И страшная вина падает за это, конечно, не на народ - а на власть, на царскую власть, в последнем царствовании предавшуюся хлыстовским радениям вокруг Распутина. Власть возжелала припасть к иррациональным, хтоническим глубинам в надежде обрести там единение с мистической силой народа. Это была провокация: власть провоцировала в народе темнейшие его психические пласты, вызывала их наружу. Она, власть, отвергла культуру в пользу непроясненной мистики, Диониса предпочла Аполлону. Это величайший ее грех. И наказание последовало страшное. Не Белобородов и Юрковский творили казнь в подвале Ипатьевского дома, а разгневанные эриннии судеб.

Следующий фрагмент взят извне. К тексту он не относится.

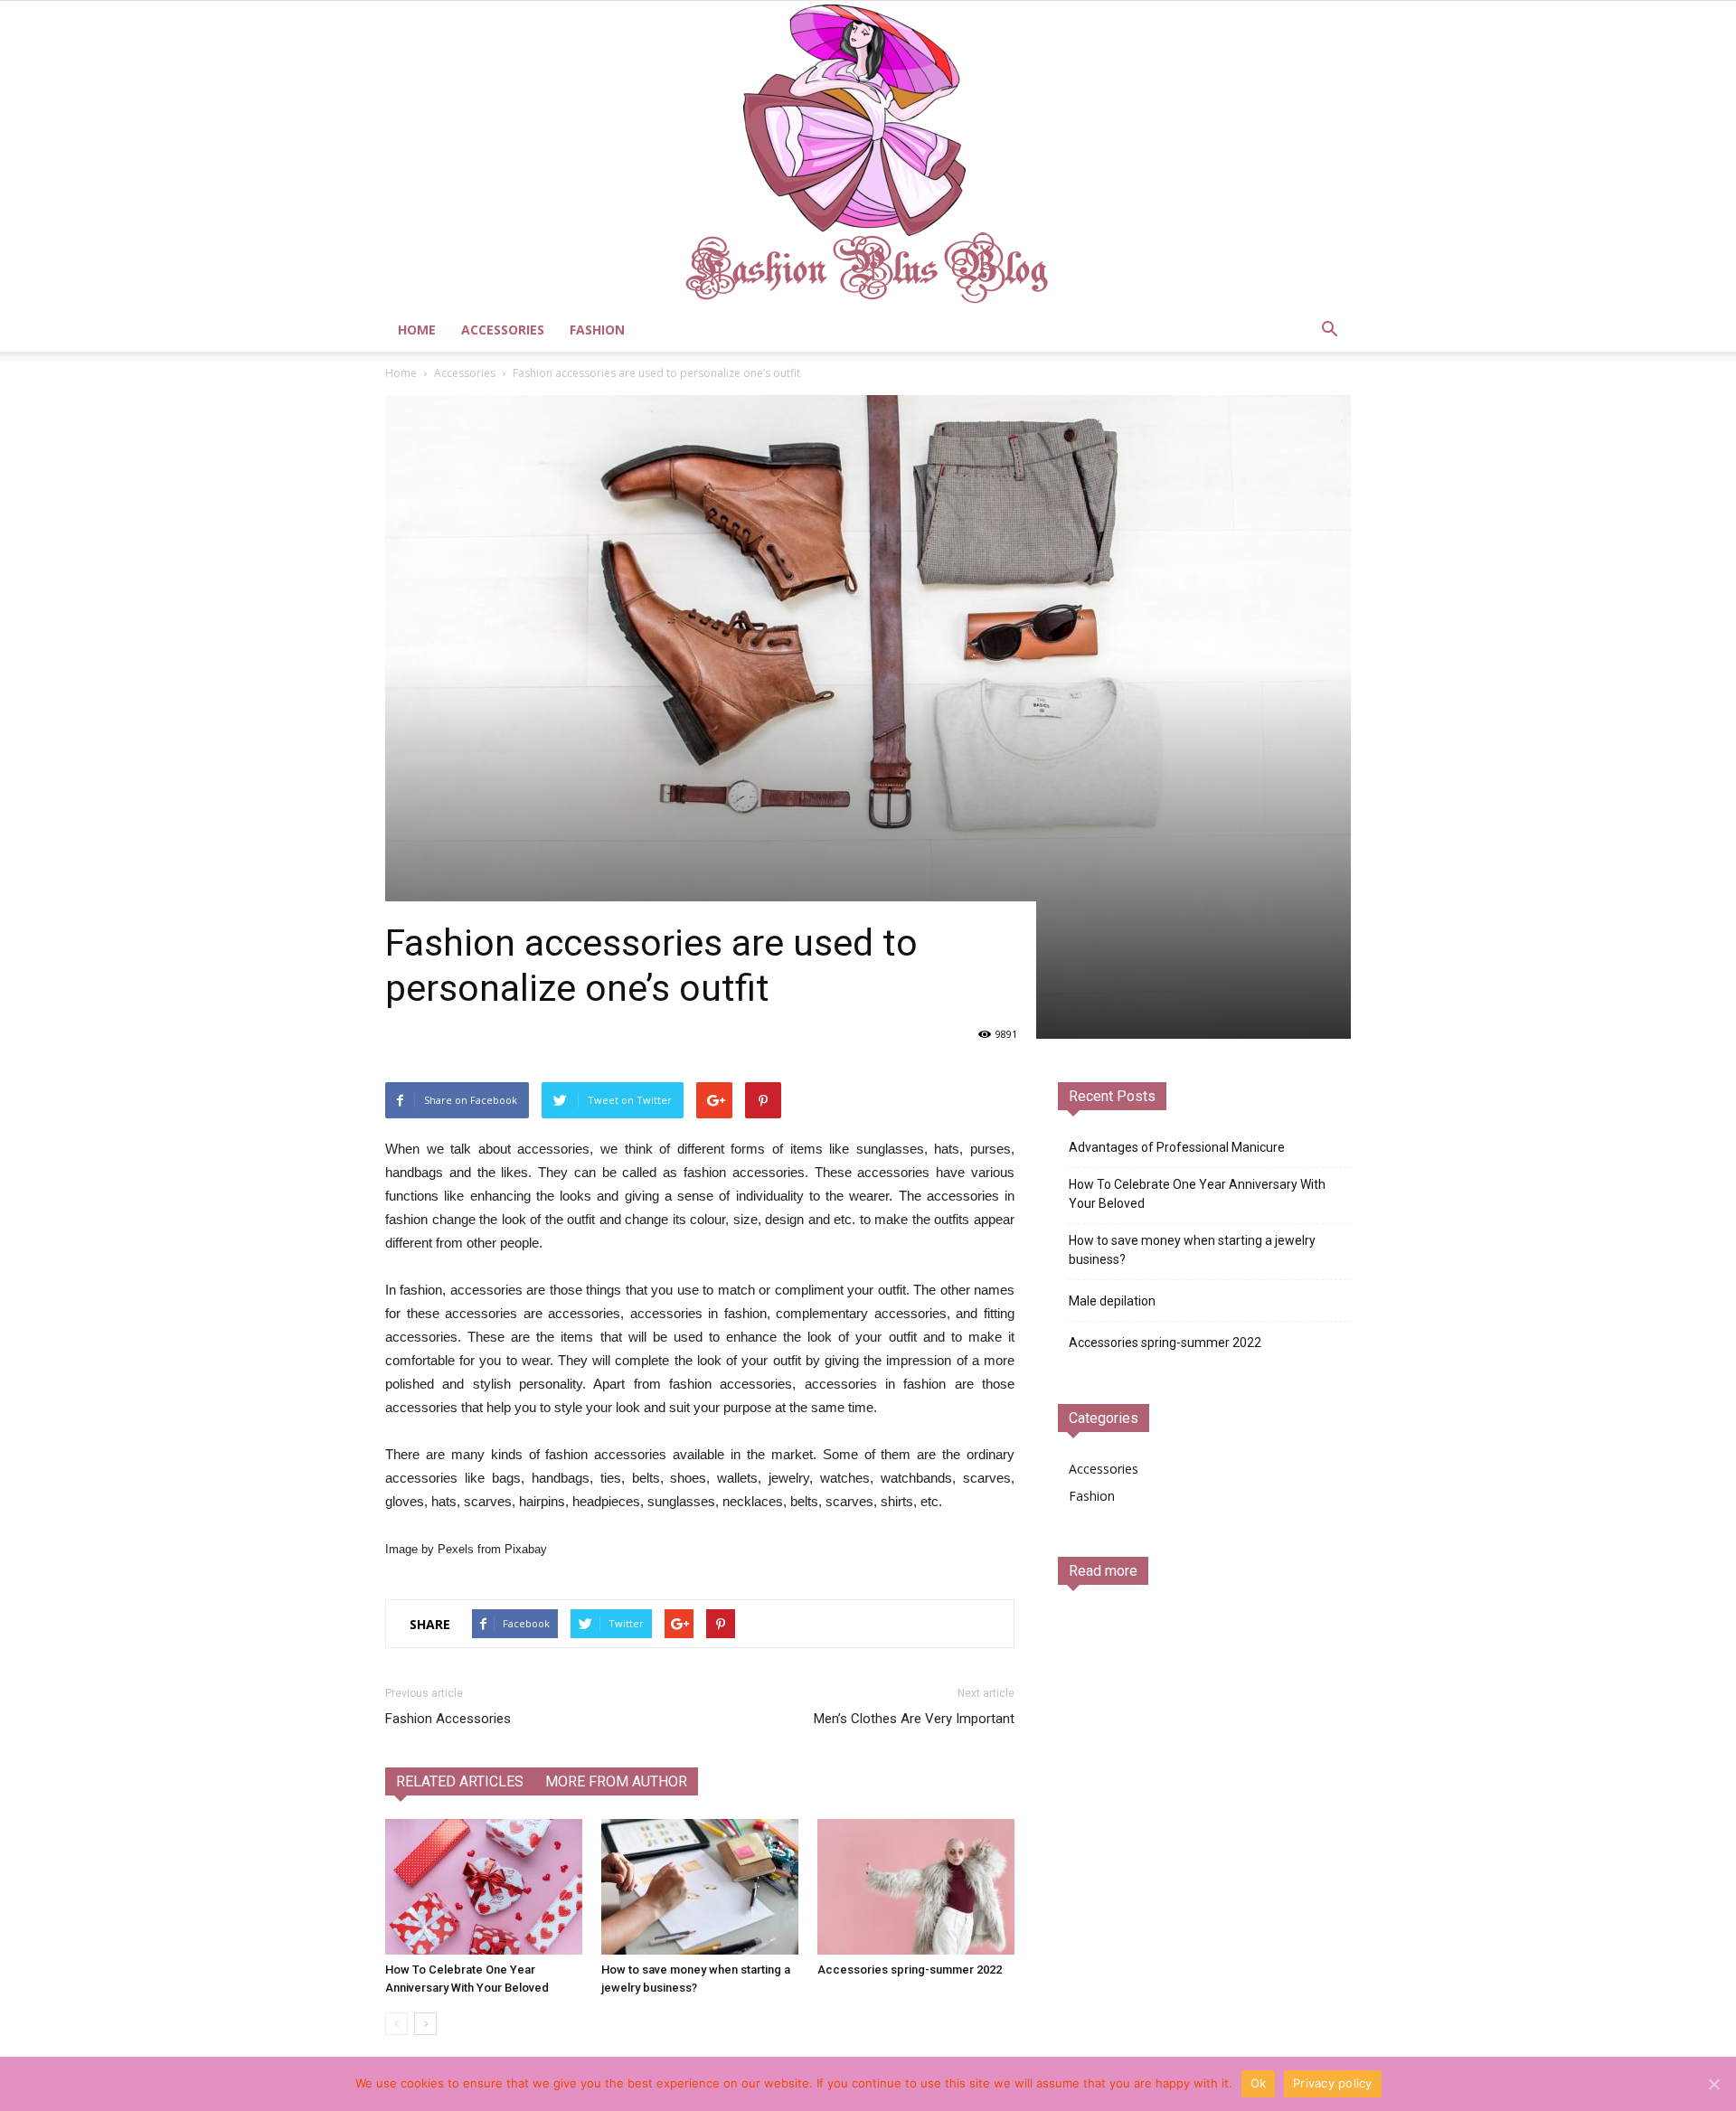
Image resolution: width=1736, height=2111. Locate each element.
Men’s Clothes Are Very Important (914, 1718)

Здесь мне хочется привести одно высказывание французского философа Жака Деррида. Его слова могут показаться смутными, но, уверяю вас, всё это имеет самое прямое отношение к нашему делу:
"Основоположное означаемое никогда не дано, смысл представленного бытия, а тем более сама вещь никогда не даны нам "как таковые", вне системы знаков, вне игры... В системе есть такая точка, в которой означающее уже не может замещаться своим означаемым, и поэтому ни одно означающее не может быть просто означаемым. Ведь на эту точку незаменимости ориентирована вся система означения: именно в ней основоположное означаемое выступает как обетованный итог всех отсылок и скрывается, как то, что могло бы единым движением разрушить всю систему знаков. На нее указывают и одновременно ее запрещают все знаки... Эта точка не существует, она навсегда скрыта, или, что то же самое, навсегда вписана в то, чего она должна (была бы) избежать, следуя нашему неустранимому пагубному желанию".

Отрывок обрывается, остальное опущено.